How this was made, and what its numbers mean

Generation

The ontology was produced by BFO-Agent, an automated pipeline that reads a source text and expresses its concepts as OWL classes grounded in the Basic Formal Ontology. Each ICD-11 category is typed under a BFO leaf — commonly a disposition (a disease as a realizable tendency of a bearer), a process (an infection, an inflammation), or a material entity (an anatomical structure or a pathogen) — and related to others through Basic Formal Ontology and Relation Ontology relations such as part of, has participant, occurs in, and realized in. The artifact imports BFO and was reasoned over with HermiT.

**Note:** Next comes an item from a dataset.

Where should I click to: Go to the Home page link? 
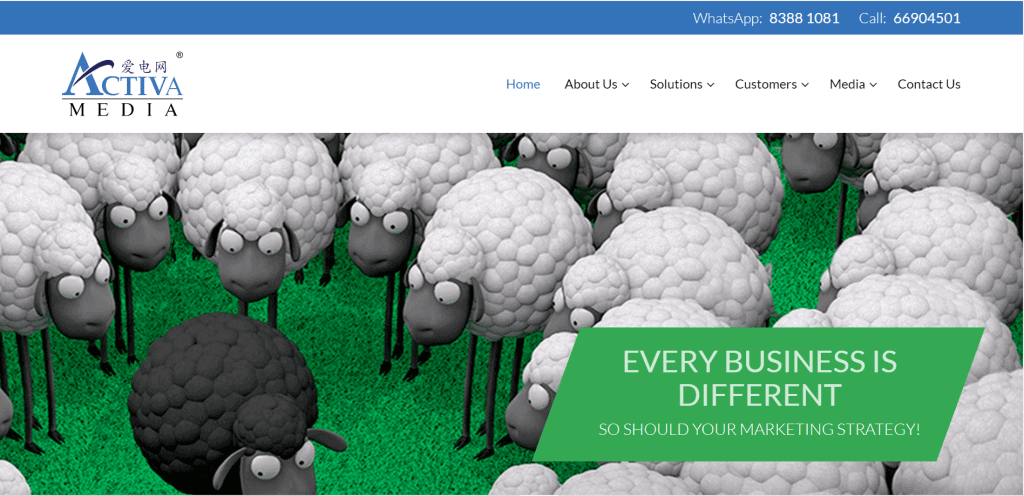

Consistency is not coherence

Two distinct properties are easy to conflate. Consistency asks whether any logical model of the ontology exists at all; this ontology is consistent. Coherence asks whether every named class can have instances; this ontology is not coherent, because 87 named classes are equivalent to owl:Nothing. A consistent-but-incoherent ontology is one that hangs together globally yet contains individual classes that can never be populated. The viewer marks every such class with .

The failure mode behind the 87

The unsatisfiable classes are translation artifacts of this draft extraction, not defects in ICD-11. The dominant cause is a recurring modeling slip: a realizable entity — a role or a disposition — is attached to a class as if the class were its bearer. In the Basic Formal Ontology a specifically dependent continuant cannot be the bearer of another, and a bearer relation carries a declared range, so the assertion forces a class (or its filler) under two disjoint BFO categories at once and the reasoner collapses it to nothing.

The affected classes make the point on their own. A vitamin, a bacterial species, and a cell organelle are among those that collapse — entities no reading of ICD-11 would call logically impossible. Their unsatisfiability lives in the translation, not in the source.

The unsatisfiable classes fall into a few cascades rather than 87 independent problems. Most descend from a small number of roots — an autoimmune cluster, a streptococcal and rheumatic chain, a myocarditis chain, an ocular chain, and a handful of isolated collapses — so repairing the roots heals the dependents. The Coherence view in the browser groups them this way. The defect is systematic across extractions and is being fixed at the level of the pipeline's anti-pattern rules and validation gate rather than by hand, per artifact.

How to read the browser

The BFO Tree groups classes under their Basic Formal Ontology category and lets you descend the ICD-11 subclass hierarchy. Search matches labels, identifiers, and definitions across the whole ontology. Coherence lists the 87 unsatisfiable classes by cascade. Selecting any class shows its BFO anchor, definition, superclasses and subclasses (each clickable), and its OWL restrictions rendered in readable form; unsatisfiable classes carry a note explaining the collapse.

Provenance & licence

ICD-11 is a product of the World Health Organization. This independent formal rendering was generated and validated with BFO-Agent (github.com/dkoepsell/bfo-agent) and is released under CC-BY 4.0. It is a research artifact, not a clinical instrument.